Once there was a princess who loved to eat vegetables, but above all she adored peas: the sweet snap of raw peas, boiled peas exploding in her mouth, and the heft of dried peas cooked into a hearty soup.

One afternoon her father mentioned in passing that he had arranged a marriage, and that her intended, the prince of a powerful neighboring kingdom, would arrive shortly to take her away forever. Emitting shrieks of girlish glee, she rushed about making preparations: combing Floppsy and tying a bow around his neck, choosing a dress in which to greet the prince, grooming Floppsy and selecting a fresh bow, directing the packing of her many belongings, and tending to Floppsy. Soon she got hungry and skipped to the dining hall, Floppsy snug in her arms. She placed him in a basket and began combing out his fur in case it had tangled during their walk.

The server presented her lunch. She snatched up her fork, but before she could complete the first downswing she noticed that the cook had forgotten to include peas. She put the fork down and urgently and thoroughly explained this to the server, who fled to the kitchen.

“Someone forgot to give the princess peas for her lunch,” he informed the chef in a clearly audible voice.

The chef swiftly boiled some peas and gave them to the server, who rushed upstairs and added them to the princess’ plate. She gobbled them quite up.

The server, relieved, started down the hall to return the pot. On the way he bumped into the newly arrived prince and his retinue.

“Do you know where the princess might be? I’m supposed to meet her.”

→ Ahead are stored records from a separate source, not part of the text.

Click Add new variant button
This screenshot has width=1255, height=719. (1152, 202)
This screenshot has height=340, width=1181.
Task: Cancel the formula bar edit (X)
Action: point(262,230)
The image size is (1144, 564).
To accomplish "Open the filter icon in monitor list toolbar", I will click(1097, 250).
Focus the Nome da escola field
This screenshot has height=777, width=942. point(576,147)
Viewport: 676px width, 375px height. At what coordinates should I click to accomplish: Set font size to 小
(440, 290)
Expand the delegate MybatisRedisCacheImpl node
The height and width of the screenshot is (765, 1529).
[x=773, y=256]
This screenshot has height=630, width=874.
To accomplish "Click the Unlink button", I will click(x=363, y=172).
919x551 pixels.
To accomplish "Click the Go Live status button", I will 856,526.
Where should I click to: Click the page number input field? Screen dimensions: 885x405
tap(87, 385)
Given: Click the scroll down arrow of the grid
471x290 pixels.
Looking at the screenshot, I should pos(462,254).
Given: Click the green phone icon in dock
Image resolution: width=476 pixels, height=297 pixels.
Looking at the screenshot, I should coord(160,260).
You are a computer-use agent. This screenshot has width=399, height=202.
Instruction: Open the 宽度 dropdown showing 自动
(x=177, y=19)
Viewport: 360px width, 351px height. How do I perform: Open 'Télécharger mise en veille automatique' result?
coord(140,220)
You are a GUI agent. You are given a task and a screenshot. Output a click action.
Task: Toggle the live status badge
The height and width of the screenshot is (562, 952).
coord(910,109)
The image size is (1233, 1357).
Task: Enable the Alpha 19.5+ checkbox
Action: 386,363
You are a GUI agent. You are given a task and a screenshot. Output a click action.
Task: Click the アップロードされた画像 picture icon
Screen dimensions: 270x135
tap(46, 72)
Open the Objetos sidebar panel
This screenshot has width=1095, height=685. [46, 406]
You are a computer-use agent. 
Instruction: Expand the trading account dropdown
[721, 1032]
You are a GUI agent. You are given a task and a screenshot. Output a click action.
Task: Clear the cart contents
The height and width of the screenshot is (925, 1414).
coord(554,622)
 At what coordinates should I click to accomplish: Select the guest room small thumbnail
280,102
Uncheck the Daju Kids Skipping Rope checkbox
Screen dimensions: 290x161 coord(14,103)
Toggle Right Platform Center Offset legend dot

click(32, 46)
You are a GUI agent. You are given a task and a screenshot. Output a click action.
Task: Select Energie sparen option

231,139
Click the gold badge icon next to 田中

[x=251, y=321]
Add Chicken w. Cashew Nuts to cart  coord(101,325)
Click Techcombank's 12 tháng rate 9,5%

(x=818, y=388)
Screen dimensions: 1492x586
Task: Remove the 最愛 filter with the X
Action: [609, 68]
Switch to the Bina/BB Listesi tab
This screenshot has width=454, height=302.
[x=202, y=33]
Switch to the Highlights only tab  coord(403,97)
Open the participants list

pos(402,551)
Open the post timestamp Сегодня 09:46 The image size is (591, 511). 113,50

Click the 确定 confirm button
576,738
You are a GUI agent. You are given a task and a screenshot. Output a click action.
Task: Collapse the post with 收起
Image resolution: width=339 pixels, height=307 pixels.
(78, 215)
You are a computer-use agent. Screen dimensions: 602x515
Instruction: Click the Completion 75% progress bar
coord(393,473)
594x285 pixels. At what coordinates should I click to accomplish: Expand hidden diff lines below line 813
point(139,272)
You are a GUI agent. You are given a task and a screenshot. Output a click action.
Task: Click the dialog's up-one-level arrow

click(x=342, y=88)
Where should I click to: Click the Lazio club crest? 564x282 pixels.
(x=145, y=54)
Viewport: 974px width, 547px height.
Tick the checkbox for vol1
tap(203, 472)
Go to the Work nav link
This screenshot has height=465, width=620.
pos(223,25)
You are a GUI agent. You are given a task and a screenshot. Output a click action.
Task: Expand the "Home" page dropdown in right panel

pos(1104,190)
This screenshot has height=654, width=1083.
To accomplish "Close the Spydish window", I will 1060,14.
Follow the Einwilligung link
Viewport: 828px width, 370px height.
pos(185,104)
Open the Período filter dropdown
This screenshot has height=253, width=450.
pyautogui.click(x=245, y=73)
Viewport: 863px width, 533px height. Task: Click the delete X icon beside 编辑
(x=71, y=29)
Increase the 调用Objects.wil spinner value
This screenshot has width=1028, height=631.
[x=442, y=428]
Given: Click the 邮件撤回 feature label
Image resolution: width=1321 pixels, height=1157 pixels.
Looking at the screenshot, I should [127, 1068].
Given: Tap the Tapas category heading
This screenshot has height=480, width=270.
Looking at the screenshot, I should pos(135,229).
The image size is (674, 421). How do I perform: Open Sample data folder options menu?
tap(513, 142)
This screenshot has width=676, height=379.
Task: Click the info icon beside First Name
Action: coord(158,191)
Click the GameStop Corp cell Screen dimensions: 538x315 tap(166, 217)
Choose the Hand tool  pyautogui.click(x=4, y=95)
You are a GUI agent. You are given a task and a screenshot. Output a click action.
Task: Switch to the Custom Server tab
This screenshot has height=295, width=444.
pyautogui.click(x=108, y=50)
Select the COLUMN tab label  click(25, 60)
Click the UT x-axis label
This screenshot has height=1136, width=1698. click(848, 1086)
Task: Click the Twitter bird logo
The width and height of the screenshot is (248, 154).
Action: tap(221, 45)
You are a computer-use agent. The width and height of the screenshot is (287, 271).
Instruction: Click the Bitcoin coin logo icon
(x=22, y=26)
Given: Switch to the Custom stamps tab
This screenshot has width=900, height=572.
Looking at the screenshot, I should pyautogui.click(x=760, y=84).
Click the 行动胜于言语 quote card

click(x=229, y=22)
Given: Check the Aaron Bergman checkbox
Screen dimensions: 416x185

“Yes, sire,” the server replied, jerking his thumb over his shoulder. “She’s in the dining hall. I’ve just now given her her peas.”

“You gave the princess herpes?” the prince asked.

“Yes, sire.”

“You, just now, gave the princess--my betrothed--herpes?”

“That is correct.”

“Where did this happen?”

“In the dining hall, sire, on the table. But if you don’t believe me, go and ask. Many people were in attendance.”

Perplexed, the prince went to the dining room. He discovered about twenty courtiers and ladies-in-waiting surrounding a radiant young beauty who was enthusiastically combing a sad-faced rabbit that had lost patches of fur and whose skin in places had clotted into scabs. The princess looked up and squealed.

“Excuse me, everyone,” the prince bellowed before anyone could speak. “I met a server in the hall who said he’d just given this princess herpes. Is that true?”



“Just so.”

“And how!”

Not enticed by the prospect of a lifetime of lesions the prince, with nary another word, left and married someone else on the way home. The princess was inconsolable. Eventually she fell to drinking, onanism and repeatedly bungled patricide.

Moral: Don’t believe the hype--vegetables aren’t always good for you.